Domestic team information
- 2020/21–present: Chilaw Marians Cricket Club

Career statistics
| Competition | ODI | LA | T20 |
| Matches | 4 | 28 | 11 |
| Runs scored | 21 | 217 | 59 |
| Batting average | 7.00 | 9.04 | 7.37 |
| 100s/50s | 0/0 | 0/0 | 0/0 |
| Top score | 16 | 31 | 22 |
| Balls bowled | 234 | 955 | 180 |
| Wickets | 11 | 34 | 6 |
| Bowling average | 18.81 | 17.38 | 28.66 |
| 5 wickets in innings | 1 | 1 | 0 |
| 10 wickets in match | 0 | 0 | 0 |
| Best bowling | 5/43 | 5/43 | 2/21 |
| Catches/stumpings | 1/– | 6/– | 2/– |

Medal record
Women's cricket
Representing India
ACC Asia Cup
| Runner-up | 2026 UAE |  |
- Source: Cricinfo, 13 July 2025

= Dewmi Vihanga =

Sri Lankan cricketer (born 2005)

Dewmi Wijerathne Vihanga Mallawa Arachchige (born 2 August 2005, known as Dewmi Vihanga) is a Sri Lankan cricketer who plays for the Sri Lanka women's cricket team as a right-hand batter and right-arm off-break bowler. She has also played for Sri Lanka women's under-19 cricket team.

==Career==
In 2019, Vihanga played for Dambulla in Women’s Super Provincial T20 cricket tournament. In January 2023, Vihanga was named in Sri Lanka's squad for the 2023 Under-19 Women's T20 World Cup. She was named in the team of tournament in the first edition of Under-19 Women's T20 World Cup. In same year in April, she was named in Sri Lanka Cricket Board XI team for the warm up match against Bangladesh.

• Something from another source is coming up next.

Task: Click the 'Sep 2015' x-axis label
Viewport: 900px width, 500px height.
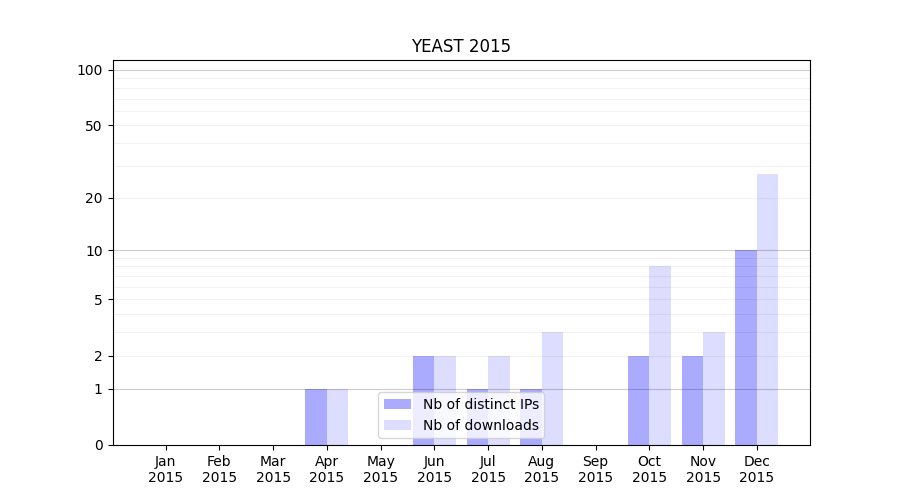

In April 2025, Vihanga named in Sri Lanka national team for the ODI Tri-Nation series against India and South Africa. She made her ODI debut in same tournament against South Africa on 2 May 2025. She took her first five-wicket haul in ODIs, against South Africa on 9 May, and became the second highest wicket-taker of the tournament (11) behind the Sneh Rana (15).